Ce dimanche 26 juin, le monde a observé la Journée internationale de la Lutte contre l’abus des drogues et le trafic de stupéfiants. À Maurice, depuis la semaine dernière, plusieurs travailleurs sociaux sont montés au créneau, certains ayant tiré la sonnette d’alarme sur « le rajeunissement des consommateurs de drogues dures », la problématique des Nouvelles drogues synthétiques (NDS) ainsi que « l’usage par les trafiquants des enfants pour transiter et stocker des cargos ». Entre-temps, estiment d’autres, « la situation ne s’améliore guère, surtout avec la suppression du traitement à la méthadone pour les nouveaux patients ».
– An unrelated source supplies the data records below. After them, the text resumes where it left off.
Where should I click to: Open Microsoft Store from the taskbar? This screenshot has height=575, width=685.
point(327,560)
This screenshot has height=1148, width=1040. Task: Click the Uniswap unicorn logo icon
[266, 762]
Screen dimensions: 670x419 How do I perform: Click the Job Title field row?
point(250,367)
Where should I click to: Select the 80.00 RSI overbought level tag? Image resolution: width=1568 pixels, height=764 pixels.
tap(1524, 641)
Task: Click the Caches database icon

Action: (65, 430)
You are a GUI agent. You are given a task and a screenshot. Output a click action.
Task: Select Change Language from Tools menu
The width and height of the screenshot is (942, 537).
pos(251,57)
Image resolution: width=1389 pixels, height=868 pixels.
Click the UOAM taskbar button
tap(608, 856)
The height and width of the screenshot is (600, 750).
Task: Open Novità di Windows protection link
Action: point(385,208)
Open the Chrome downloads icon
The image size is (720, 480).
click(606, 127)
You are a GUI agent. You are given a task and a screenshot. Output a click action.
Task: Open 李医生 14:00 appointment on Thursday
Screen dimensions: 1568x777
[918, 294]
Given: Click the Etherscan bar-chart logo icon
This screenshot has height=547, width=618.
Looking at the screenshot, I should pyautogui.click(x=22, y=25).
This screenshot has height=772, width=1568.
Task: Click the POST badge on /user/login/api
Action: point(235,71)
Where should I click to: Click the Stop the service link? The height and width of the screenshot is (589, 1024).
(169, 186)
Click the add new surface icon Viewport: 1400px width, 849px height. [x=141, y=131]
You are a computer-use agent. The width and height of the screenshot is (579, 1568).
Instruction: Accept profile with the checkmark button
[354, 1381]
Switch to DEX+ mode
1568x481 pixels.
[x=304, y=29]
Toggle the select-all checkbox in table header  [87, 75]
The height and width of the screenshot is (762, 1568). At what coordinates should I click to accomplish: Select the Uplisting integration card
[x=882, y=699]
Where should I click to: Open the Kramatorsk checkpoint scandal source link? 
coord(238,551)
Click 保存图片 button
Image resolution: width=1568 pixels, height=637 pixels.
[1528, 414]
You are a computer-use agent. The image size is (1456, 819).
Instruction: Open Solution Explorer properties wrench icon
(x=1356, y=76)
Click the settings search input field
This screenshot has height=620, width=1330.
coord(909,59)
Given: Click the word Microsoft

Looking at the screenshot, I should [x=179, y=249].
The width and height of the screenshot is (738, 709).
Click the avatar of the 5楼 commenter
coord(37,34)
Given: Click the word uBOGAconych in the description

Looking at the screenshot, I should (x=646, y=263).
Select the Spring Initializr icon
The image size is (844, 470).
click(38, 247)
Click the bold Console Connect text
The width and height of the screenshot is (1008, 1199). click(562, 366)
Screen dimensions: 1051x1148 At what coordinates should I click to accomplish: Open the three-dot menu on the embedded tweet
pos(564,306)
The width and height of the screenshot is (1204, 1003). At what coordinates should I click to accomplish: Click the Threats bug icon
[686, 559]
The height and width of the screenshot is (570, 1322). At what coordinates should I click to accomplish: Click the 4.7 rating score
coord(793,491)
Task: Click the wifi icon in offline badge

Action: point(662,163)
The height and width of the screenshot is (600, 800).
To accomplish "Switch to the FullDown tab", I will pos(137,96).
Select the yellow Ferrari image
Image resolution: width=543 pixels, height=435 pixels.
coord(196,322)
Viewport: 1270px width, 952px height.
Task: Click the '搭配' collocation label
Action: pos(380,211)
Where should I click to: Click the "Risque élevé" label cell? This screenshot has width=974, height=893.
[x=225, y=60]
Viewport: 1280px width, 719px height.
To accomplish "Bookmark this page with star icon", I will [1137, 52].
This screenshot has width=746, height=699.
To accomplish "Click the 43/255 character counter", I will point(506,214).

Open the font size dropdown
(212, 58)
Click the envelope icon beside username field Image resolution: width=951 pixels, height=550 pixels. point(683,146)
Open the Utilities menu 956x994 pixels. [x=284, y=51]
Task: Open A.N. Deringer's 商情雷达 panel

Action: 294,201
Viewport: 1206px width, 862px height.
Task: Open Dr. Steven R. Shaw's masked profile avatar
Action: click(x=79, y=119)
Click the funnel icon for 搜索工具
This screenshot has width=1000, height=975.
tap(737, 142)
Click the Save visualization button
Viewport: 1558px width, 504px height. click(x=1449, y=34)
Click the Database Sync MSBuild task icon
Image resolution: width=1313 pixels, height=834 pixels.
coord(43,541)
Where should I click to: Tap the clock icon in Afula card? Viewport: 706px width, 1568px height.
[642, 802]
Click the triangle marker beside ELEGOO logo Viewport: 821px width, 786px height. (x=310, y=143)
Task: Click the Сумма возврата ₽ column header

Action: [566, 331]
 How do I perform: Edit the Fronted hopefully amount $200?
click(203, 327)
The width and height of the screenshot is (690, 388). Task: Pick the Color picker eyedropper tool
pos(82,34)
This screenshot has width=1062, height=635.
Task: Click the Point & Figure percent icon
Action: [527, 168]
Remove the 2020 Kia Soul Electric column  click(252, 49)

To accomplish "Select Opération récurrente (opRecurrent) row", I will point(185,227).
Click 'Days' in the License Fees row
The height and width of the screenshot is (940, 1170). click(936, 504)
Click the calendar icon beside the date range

« Plus de 4 600 anciens toxicomanes ont pu bénéficier du traitement de substitution à base de méthadone depuis novembre 2006. » En revanche, depuis l’arrêt de ce traitement à la mi-2015, et avec l’avènement du nouveau traitement de désintoxication avec le Suboxone et le Naltrexone depuis janvier dernier, « les toxicomanes actifs ne savent plus vers qui se tourner ». Ils sont cinq centres – à savoir le Centre Idrice Goomany (CIG), le Help De-Addiction Centre, le Sewa Sadan Centre, le Centre de Solidarité pour une Nouvelle Vie (CDS) et le centre La Chrysalide, destiné spécifiquement aux femmes victimes de drogues – à proposer, en matière de traitement, la codéine phosphate aux toxicomanes, dépendants des opiacés. Cependant, les animateurs de certains de ces centres notent : « La codéine phosphate est prescrite comme un “palliatif”, pour des dépendances “mild”… Pour des toxicomanes ayant des parcours de dizaines d’années de dépendances au Brown Sugar, ces comprimés peuvent à peine gommer leurs souffrances, hélas ! »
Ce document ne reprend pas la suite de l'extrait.